A lot of manufacturing is moving to metric now. Multinational companies are driving this more than anything, just so they can work around the world. A whole lot of this will continue to solidify, IMHO, and it won't be inches for the vast majority of things, but it will continue to take a really long time.... And there are factions too. Where investments are big, inertia keeps the unit in place. None of it will be sorted before I check out.
So there you go OBC. Go and just experience the stuff! Walk around with a good measuring tool and do exactly what you did as a kid. Measure everything so that you can map the numbers to the world in a more familiar way. If you keep it just some math abstraction you will always struggle. Better to embrace it and just jump in, get familiar and soon you won't even notice!

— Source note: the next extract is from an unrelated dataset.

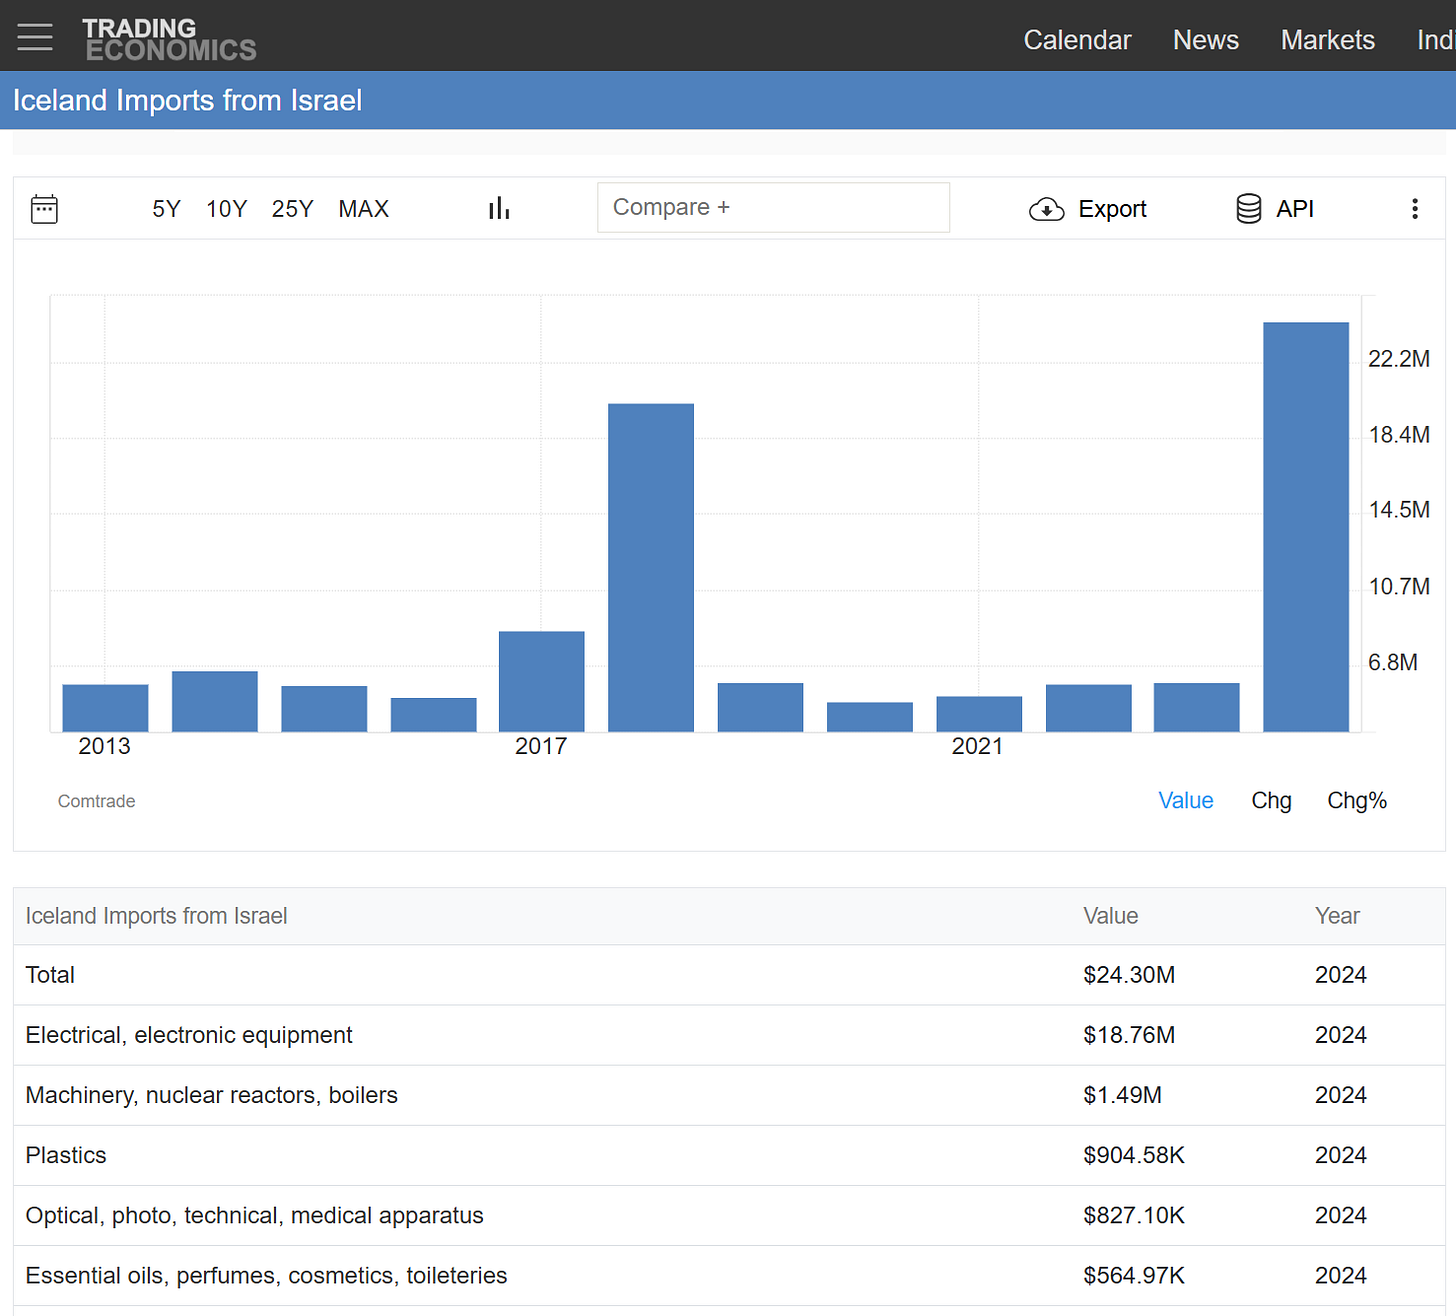
Task: Click the tallest 2024 chart bar
Action: [1305, 527]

In the USA, 8 bits still make up a dollar. I presume that is where computer bits orginated from and the Byte was just an amusing name that was pulled out of someone's hat to clarrify that one was not talking about money..... along with its amusing companion, the 4 bit Nibble.
In fact, decades ago and the computer age unfolded, the USA stock markets convered from 8ths, 16ths, and even 32nds in their stock prices to decimal. It was perceived that money should be in an all decimal system for the sake of universality (not sure that was really convienence). The British converted to the decimal pense from thier Pounds, shilling, pense system.

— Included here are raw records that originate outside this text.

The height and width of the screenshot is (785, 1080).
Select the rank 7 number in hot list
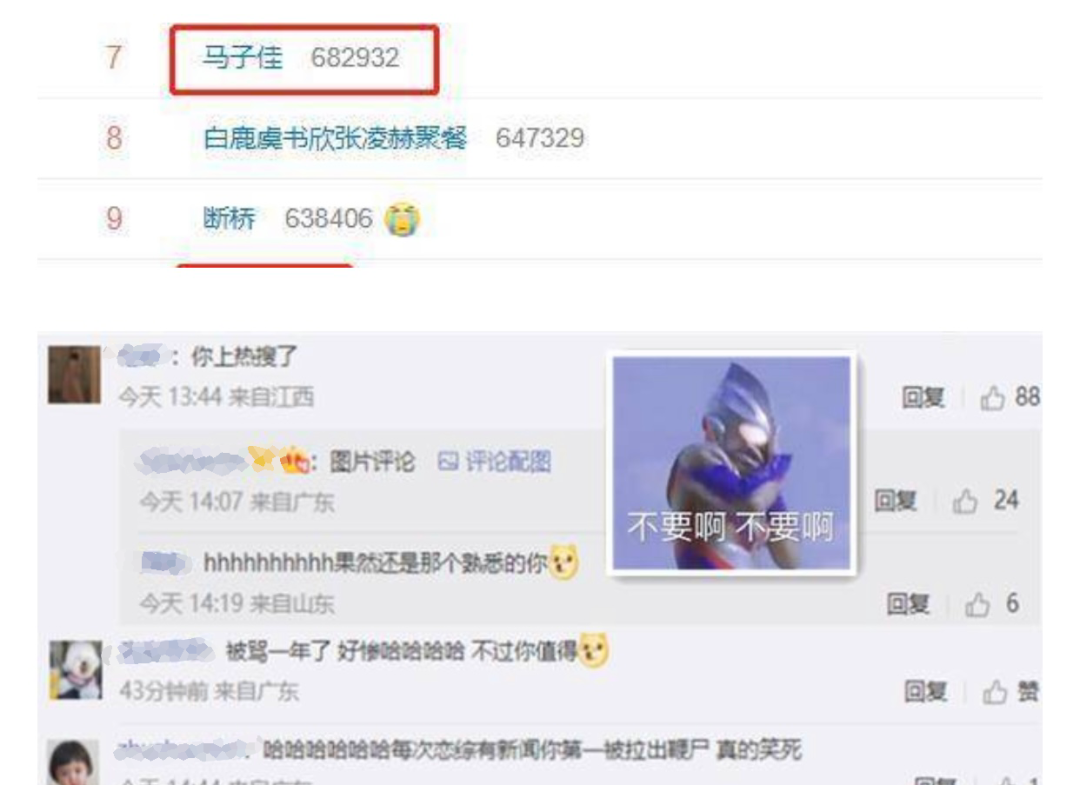pyautogui.click(x=114, y=57)
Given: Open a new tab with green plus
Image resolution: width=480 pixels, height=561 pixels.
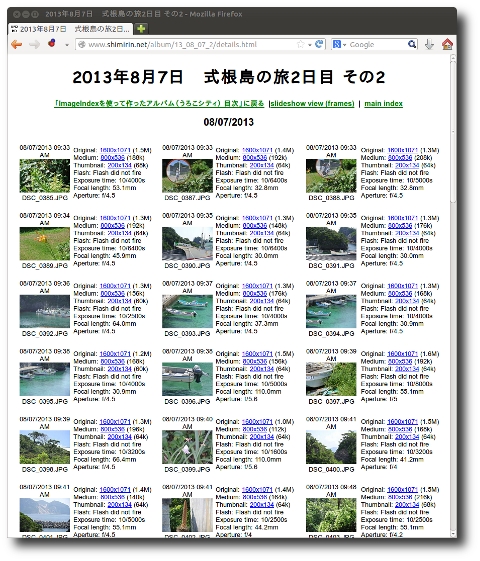Looking at the screenshot, I should click(141, 29).
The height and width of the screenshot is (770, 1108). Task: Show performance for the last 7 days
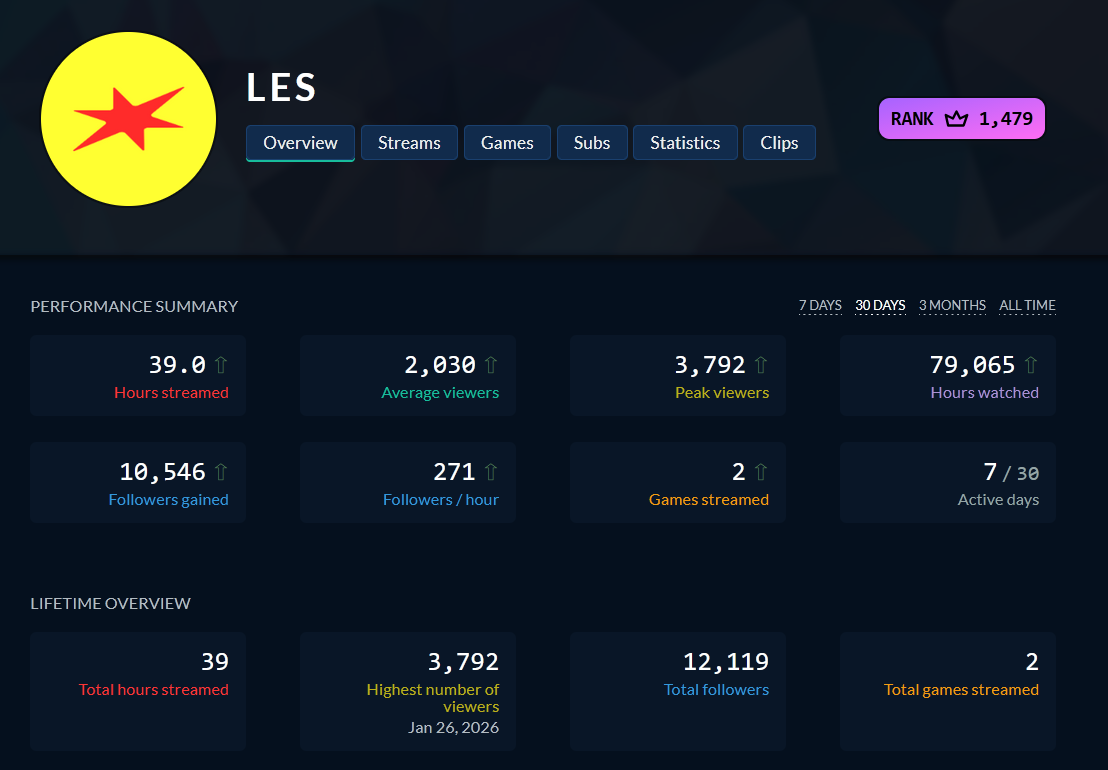(821, 305)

It just consumes a lot of computer time to use decimal for pounds and sums of pounds, and other systems for lesser fractions. Along with pocket calculators (we now have one on every computer and cellular phone), the ubiqutous conversion tables of old are disiappearing -- we just use Excel or whatever.
But it there are still Asian units that never got onto the conversion tables - land measurement, Chinese medicine dosage measurements, local food market weights and measures, and so on. I suspect that cultures retain these as a defence of their commerce - thus the long and short tons.

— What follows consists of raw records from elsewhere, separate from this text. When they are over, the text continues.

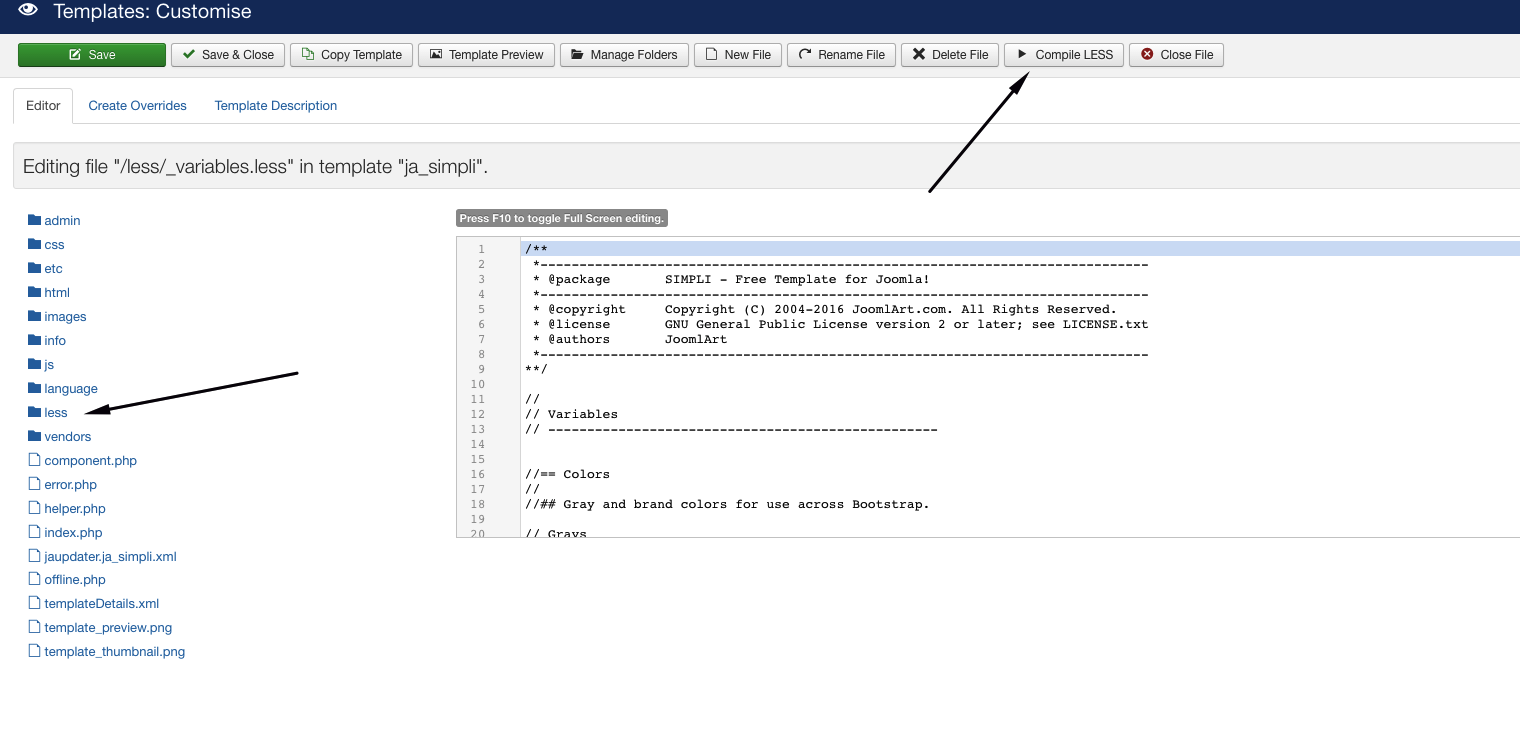Open templateDetails.xml file

pos(101,604)
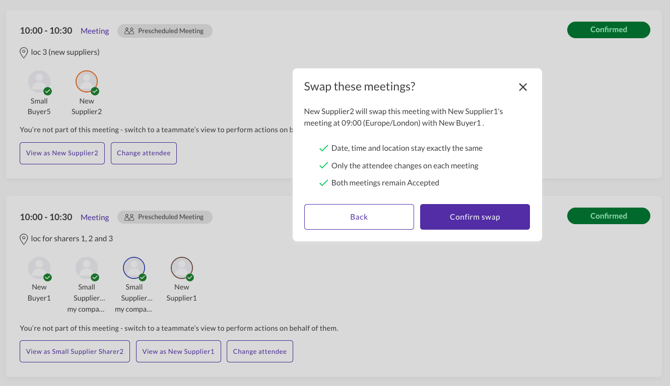Click Prescheduled Meeting tag in first card
The width and height of the screenshot is (670, 386).
pyautogui.click(x=165, y=31)
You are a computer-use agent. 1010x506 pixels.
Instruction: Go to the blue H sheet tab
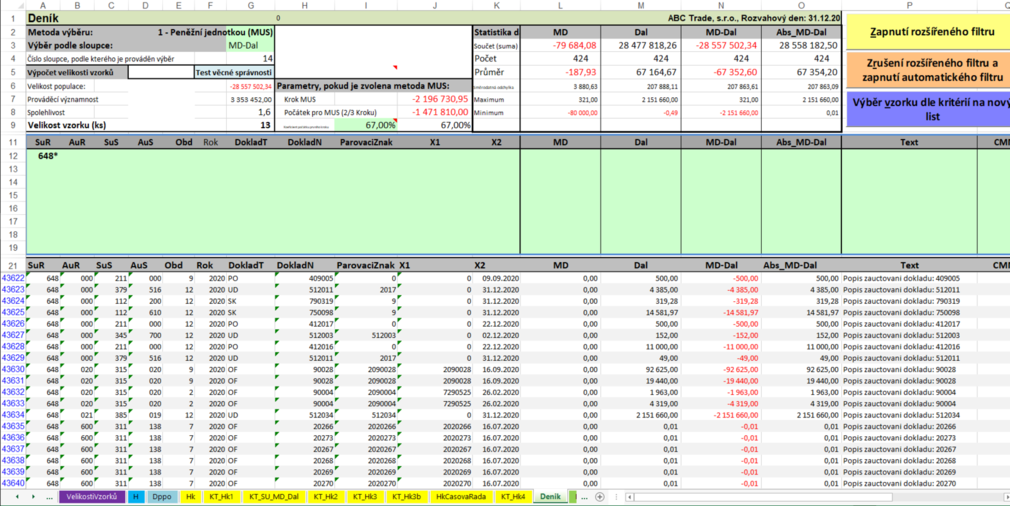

Actually the US stock markets continued to use fractional prices until 2000. Conversion was problematic because often the fractions were often stored as separate numerator and denominator fields and transmitted as text. People on this forum often complain about floating point, but the dirty secret of computers is that they stink at floating point math. When dealing with large sums of money, small truncation and rounding errors can result in big trouble.
They ended up going with a minimum of two, maximum of 4 decimal places to replace fractional stock prices in the transmitted form. Internally many programs need to use double precision with fix up logic to add a small quantity to correct for rounding errors. Binary coded decimal still has a place because of this as well. Actually I wouldn't be surprised if some programs retained separate numerator and denominator fields and went decimal for the display.
Turns out the "byte" was born in the same year that I was. Wikipedia has it's history.
I had hear that the term "bit" for money derived from the habit of physically cutting silver coins into shares, of course 4 and then 8 is the easiest way to do that.
I'm shocked to see that the New York Stock Exchange only went decimal in 2000/2001
Oddly here in the very decimalized Scandinavia you can buy 10 eggs in a box. However if you want less than that the next size down is a box of 6 not 5. This clearly shows the superiority of the dozen which is divisible by 2, 3, 4 and 6 not just 2 and 5 as in decimal.
Also it's odd that despite being metric there is nothing metric in colloquial talk about speed. I mean "kilometers per hour". There is nothing metric about hours. Never mind minutes, days, weeks etc.
I never imagined people had such a hard time with conversions, even quick estimations or the "feel" of the dimensions. As a teenager at school we had a machine shop with lathes, mills and all other tools calibrated in inches and fractions of an inch. That's what industry used. We also had a science lab where everything was done in SI units and metric. So we grew up with a feel for both systems and I assumed the rest of the modern world was doing so as well.